(Pixel coordinate grounding listing)
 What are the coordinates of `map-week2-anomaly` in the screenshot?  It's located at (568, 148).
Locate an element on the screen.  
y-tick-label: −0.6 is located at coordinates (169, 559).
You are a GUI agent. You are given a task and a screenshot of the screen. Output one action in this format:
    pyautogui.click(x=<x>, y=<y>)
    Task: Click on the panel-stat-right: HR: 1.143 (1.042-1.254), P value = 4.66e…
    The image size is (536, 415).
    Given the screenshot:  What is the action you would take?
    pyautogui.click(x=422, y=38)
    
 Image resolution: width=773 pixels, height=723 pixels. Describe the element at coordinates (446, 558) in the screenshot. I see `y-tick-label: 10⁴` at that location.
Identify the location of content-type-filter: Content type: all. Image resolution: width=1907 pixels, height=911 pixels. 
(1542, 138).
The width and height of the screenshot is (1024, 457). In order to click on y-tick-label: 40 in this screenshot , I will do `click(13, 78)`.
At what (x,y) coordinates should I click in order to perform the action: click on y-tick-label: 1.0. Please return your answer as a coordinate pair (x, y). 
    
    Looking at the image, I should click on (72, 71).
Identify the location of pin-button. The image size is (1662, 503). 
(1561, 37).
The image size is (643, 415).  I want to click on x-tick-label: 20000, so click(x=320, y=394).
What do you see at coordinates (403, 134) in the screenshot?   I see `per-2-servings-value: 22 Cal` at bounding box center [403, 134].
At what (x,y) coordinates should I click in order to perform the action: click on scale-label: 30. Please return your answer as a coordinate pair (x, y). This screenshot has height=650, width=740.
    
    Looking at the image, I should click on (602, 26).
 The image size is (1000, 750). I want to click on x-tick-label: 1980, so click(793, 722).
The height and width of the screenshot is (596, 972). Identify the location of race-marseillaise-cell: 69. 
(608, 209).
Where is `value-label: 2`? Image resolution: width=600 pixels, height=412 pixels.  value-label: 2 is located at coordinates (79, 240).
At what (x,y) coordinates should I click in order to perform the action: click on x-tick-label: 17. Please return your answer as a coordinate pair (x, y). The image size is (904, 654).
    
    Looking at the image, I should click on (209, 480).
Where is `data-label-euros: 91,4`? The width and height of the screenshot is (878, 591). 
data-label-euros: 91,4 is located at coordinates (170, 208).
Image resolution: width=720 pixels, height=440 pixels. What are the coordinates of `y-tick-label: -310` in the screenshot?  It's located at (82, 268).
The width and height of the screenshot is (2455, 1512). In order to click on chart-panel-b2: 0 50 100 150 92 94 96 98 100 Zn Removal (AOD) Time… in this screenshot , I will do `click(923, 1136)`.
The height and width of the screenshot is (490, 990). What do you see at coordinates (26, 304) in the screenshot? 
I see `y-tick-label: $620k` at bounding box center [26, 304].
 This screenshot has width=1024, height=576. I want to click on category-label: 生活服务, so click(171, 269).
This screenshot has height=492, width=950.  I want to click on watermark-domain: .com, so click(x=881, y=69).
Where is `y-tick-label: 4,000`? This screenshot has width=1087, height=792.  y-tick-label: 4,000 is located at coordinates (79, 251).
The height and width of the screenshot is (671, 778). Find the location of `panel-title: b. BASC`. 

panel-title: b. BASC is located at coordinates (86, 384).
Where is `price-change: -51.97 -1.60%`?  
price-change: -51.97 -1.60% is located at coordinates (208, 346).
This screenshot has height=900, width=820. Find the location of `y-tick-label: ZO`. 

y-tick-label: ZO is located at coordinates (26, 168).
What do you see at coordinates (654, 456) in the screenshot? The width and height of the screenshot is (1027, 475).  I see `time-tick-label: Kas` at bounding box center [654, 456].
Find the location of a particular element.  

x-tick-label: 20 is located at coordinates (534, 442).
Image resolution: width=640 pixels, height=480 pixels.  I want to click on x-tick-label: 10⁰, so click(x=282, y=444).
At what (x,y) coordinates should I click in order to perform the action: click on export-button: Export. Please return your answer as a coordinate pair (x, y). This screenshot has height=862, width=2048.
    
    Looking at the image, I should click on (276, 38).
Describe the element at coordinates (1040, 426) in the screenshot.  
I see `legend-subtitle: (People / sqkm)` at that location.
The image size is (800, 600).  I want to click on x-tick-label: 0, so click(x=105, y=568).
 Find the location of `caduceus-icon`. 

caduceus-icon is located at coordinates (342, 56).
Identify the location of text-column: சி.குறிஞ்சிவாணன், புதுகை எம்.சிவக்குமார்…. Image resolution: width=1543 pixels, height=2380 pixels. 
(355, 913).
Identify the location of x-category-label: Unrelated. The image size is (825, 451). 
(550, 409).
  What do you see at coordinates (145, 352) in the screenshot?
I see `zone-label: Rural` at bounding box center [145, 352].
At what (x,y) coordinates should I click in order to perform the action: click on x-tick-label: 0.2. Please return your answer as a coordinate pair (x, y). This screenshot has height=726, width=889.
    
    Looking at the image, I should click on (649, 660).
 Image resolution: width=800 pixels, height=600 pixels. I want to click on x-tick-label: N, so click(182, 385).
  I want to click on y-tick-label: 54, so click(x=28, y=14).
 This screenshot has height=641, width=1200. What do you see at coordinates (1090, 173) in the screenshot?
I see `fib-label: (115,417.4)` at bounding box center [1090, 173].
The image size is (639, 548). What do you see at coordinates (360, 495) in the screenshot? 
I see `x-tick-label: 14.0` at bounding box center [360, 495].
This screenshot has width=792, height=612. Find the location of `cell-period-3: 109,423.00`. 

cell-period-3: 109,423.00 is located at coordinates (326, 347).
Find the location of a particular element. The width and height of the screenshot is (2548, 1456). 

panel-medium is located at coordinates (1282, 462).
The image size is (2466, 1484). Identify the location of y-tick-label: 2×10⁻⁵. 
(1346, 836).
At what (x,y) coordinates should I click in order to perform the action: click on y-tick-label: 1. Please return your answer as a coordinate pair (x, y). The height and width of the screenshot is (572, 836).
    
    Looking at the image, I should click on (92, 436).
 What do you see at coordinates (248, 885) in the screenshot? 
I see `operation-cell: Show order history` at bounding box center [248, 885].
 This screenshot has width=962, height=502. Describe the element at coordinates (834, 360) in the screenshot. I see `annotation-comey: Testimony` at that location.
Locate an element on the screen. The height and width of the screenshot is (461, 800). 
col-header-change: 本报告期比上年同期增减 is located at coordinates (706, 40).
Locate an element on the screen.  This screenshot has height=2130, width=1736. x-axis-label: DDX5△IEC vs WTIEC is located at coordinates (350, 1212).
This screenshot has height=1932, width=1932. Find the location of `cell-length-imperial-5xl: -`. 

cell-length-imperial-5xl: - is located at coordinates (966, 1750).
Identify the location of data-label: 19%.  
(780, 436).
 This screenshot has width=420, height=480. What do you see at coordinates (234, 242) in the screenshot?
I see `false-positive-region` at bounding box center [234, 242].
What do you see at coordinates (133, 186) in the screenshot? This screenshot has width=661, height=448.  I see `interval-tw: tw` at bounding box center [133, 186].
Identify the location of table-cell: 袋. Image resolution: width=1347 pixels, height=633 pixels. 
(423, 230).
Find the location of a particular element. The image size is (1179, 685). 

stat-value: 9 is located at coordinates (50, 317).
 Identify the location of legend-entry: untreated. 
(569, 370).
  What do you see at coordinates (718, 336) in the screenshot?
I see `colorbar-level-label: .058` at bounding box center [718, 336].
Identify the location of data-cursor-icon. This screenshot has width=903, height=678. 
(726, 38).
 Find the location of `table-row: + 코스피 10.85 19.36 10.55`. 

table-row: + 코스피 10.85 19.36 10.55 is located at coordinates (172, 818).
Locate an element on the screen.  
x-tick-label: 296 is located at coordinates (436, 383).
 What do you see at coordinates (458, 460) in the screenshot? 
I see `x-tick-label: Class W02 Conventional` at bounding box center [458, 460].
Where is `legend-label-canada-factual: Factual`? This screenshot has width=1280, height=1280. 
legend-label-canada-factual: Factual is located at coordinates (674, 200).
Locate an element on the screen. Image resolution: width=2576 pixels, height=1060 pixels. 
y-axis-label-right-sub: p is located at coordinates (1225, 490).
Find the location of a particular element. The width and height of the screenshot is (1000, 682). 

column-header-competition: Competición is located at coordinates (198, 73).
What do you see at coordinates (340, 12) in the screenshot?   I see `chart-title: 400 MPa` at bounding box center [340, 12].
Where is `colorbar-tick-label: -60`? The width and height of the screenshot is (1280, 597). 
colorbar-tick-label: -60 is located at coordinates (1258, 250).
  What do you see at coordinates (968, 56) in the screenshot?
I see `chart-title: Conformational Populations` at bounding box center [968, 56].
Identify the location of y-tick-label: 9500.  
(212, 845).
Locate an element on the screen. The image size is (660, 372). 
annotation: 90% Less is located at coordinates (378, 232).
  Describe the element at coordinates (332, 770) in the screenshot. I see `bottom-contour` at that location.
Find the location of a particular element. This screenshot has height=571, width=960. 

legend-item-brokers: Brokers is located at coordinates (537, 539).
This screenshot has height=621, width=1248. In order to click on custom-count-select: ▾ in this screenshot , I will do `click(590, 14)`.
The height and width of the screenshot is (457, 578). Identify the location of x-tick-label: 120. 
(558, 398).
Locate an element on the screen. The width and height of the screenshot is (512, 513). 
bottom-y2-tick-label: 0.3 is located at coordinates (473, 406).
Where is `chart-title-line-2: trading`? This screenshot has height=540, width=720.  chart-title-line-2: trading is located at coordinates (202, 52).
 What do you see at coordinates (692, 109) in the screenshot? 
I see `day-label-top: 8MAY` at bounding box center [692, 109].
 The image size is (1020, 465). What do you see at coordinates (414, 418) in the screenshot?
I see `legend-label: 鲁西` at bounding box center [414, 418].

Your assignment: Rewrite the lines of the listing above, from the line containing "Locate an element on the screen. The height" through the line containing "col-header-change: 本报告期比上年同期增减 is", as a Markdown table with the columns Row and Line. Give each line its own numbered row and leave out any blank lines.

Solution for this problem:
| Row | Line |
|---|---|
| 1 | Locate an element on the screen. The height and width of the screenshot is (461, 800).  |
| 2 | col-header-change: 本报告期比上年同期增减 is located at coordinates (706, 40). |